In the next appeal, the Union of India challenged the judgment, whereby the High Court noted that the respondent Company had supplied computer systems to EOU on payment of TED from June 2009 till October 2009, which in terms of the FTP, in particular para 8.2(b), was deemed export, entitling the respondent-Company to claim refund of TED from the regional authority of DGFT in terms of para 8.3(c) of the FTP. 

After considering the submissions, the Top Court noted that since the entitlement of exemption and refund of TED flows from the provisions of 1992 Act and FTP framed thereunder by the Central Government, which is an independent dispensation than the one provided in the 1944 Act and the rules framed thereunder, with the avowed purpose of promoting export and earning foreign exchange, it is the obligation of Authority responsible to implement the subject FTP, to deal with refund claim of the concerned entities. 

For, it is not a case of refund under the 1944 Act or 2002 Rules or 2004 Rules as such, but under the applicable FTP, and EOU entities, who had procured and imported specified goods from DTA supplier, are entitled to do so without payment of duty having been ab initio exempted from such liability under para 6.11(c)(ii) of the FTP, being deemed exports, added the Court. 

Speaking for the Bench, Justice Khanwilkar noted that it would not be a case of entitlement of EOU, but only a benefit passed on to EOU for having paid such amount to the DTA supplier, which was otherwise ab initio exempted in terms of para 6.11(c)(ii) of the FTP coupled with the obligation to import the same without payment of duty under para 6.2(b).

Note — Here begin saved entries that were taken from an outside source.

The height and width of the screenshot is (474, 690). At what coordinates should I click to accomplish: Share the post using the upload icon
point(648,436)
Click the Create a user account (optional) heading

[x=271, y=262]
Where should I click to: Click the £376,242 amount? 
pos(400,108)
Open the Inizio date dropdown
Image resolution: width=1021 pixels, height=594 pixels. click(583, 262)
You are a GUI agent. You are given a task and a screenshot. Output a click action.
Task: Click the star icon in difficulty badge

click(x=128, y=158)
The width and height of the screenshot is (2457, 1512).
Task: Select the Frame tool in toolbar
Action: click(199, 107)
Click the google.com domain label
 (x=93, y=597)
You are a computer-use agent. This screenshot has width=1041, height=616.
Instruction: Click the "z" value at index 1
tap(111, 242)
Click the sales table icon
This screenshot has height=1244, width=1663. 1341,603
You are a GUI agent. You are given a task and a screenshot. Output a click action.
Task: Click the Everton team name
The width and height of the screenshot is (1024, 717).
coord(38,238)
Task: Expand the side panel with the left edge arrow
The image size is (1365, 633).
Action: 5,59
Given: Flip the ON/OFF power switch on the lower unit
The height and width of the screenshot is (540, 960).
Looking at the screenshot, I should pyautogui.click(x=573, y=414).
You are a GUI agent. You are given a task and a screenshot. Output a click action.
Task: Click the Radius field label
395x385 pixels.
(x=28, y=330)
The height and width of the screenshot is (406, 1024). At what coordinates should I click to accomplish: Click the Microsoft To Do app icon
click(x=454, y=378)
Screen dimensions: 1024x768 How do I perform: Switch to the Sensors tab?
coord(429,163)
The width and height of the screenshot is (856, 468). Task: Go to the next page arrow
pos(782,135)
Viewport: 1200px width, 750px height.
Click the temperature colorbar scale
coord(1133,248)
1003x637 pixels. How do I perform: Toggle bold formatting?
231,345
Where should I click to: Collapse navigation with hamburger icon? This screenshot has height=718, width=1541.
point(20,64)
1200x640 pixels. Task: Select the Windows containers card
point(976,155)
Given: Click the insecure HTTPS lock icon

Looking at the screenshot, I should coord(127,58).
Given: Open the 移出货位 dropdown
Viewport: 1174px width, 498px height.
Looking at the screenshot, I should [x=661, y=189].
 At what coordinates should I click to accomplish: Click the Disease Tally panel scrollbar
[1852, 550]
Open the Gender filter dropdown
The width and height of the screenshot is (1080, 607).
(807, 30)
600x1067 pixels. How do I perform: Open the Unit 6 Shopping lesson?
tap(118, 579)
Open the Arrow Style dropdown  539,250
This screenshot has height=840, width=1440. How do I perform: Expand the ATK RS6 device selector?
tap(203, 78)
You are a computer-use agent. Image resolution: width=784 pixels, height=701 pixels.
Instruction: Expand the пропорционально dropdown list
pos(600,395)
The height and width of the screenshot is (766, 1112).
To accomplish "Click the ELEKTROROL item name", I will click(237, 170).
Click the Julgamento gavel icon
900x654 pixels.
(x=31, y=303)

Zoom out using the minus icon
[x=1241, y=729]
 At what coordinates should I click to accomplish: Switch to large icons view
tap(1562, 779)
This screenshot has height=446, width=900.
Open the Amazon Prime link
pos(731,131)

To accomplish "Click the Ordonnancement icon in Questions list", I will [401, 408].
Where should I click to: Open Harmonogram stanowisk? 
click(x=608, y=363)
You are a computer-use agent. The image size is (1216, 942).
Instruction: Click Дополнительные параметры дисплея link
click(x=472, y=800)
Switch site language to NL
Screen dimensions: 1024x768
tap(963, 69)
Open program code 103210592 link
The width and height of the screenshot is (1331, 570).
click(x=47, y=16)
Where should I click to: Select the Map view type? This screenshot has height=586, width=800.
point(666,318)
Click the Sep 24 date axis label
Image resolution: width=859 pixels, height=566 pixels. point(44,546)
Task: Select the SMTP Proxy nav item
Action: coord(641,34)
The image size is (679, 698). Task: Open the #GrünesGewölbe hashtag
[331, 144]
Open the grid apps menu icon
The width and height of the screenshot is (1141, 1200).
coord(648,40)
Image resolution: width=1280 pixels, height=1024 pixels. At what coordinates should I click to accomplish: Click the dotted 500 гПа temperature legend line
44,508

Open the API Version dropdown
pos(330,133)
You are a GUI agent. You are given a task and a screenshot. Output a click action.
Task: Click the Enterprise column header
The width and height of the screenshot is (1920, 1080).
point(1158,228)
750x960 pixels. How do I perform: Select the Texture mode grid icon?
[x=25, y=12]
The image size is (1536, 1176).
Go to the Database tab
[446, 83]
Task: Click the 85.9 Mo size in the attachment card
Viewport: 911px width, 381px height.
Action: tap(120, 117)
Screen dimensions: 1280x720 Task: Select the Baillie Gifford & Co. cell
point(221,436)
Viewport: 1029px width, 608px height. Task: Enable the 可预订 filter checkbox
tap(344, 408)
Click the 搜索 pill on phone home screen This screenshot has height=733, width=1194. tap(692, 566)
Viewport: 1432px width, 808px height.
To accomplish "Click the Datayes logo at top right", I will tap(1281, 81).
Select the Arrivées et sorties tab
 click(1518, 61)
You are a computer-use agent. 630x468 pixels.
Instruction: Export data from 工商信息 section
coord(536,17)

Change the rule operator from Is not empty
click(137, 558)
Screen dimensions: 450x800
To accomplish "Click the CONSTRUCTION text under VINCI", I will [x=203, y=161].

As regards DTA supplier of goods to EOU, it is entitled to receive the refund of TED in terms of para 8.3(c) read with paras 8.4.2 and 8.5 of the applicable FTP subject to complying necessary formalities and stipulations provided therein, being a case of deemed exports, added the Bench.

The Larger Bench found that even, in the case of DTA supplier of goods to EOU, if TED has been paid by utilizing CENVAT credit, the refund would be in the form of reversal of commensurate amount in its CENVAT credit account. 

And if the amount towards TED has been paid in cash by the DTA supplier to the Authorities under the 1944 Act, the refund of TED amount would be made by the Authority implementing the applicable FTP in cash with simple interest at the rate of 6% per annum for the delay in refund of TED, added the Bench. 

Hence, the appeals filed by the assessee (EOU) against the decision of the Bombay High Court partly succeed; and the appeals filed by the Department against the decision of the Delhi High Court and Karnataka High Court are also partly allowed.